In the present study, the distance of 6MWD was reduced in patients with limited pulmonary involvement in CT scan. But it was not statistically significant which its reduction was consistent with Whalley's study. In that study, ET-1 and its products were associated with cardio-pulmonary hemodynamics and 6MWD [27]. The use of CT scan to examine the involvement of the lung in patients is a selective and non-invasive method, but sometimes there are also non-specific and non-related results, which is due to the low sensitivity of this method.
In this study, 18.8% of patients had diffuse type of pulmonary involvement, which is consistent with Aghaei et al. study [28]. In a cohort study in 30 European and non-European countries of 120 centers, 3656 patients were enrolled in the study, of which 36.9% had diffuse form and others had limited form of the disease [29]. Yamane's study also showed that ET-1 serum levels in cases with diffuse form was significantly higher than those with limited form [30]. Pulmonary involvement leads to an increase in mortality and morbidity in patients with scleroderma, in which 84–88% of deaths in these patients were reported after pulmonary complications.

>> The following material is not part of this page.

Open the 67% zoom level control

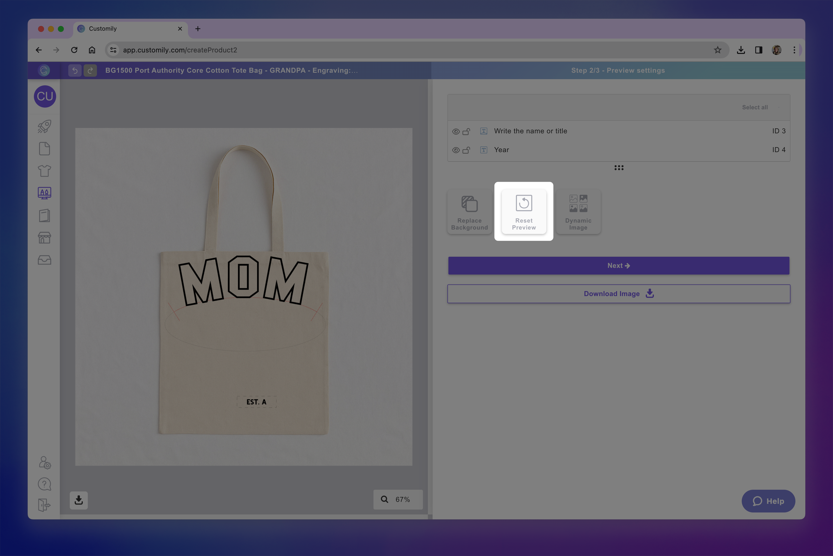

In the present study, the serum level of ET-1 in the group with limited pulmonary involvement increased compared to patients without pulmonary involvement, which was consistent with the study of Vancheeswaran et al. [31], but was not consistent with the study of Horowitz et al. in the United States, which was done with the aim of measurement the level of ET-1 in patients with lung fibrosis. In the mentioned study, the level of ET-1 was significantly higher in patients with lung fibrosis [32]. Also, Cozzani et al. found that ET-1 levels in patients were not associated with skin ulcers, and decreased with anti-endothelin therapy that was not consistent with the present study [33]. The difference between the results of this section and the two mentioned studies can be related to the duration of systemic sclerosis in patients.
5.
Conclusion
The present study showed that there was no significant relationship between ET-1 level and pulmonary parenchyma involvement, severity of the pulmonary parenchyma involvement and the severity of DLCO and 6MWD involvement, and the serum level of ET-1 could not be used for screening. Because its sensitivity and specificity is related to pulmonary fibrosis, honeycomb lesions and disease form. Anti Scl-70 with low levels, DLCO, FVC, FEV1, TLC can be used to assess the possibility of pulmonary involvement and response to treatment.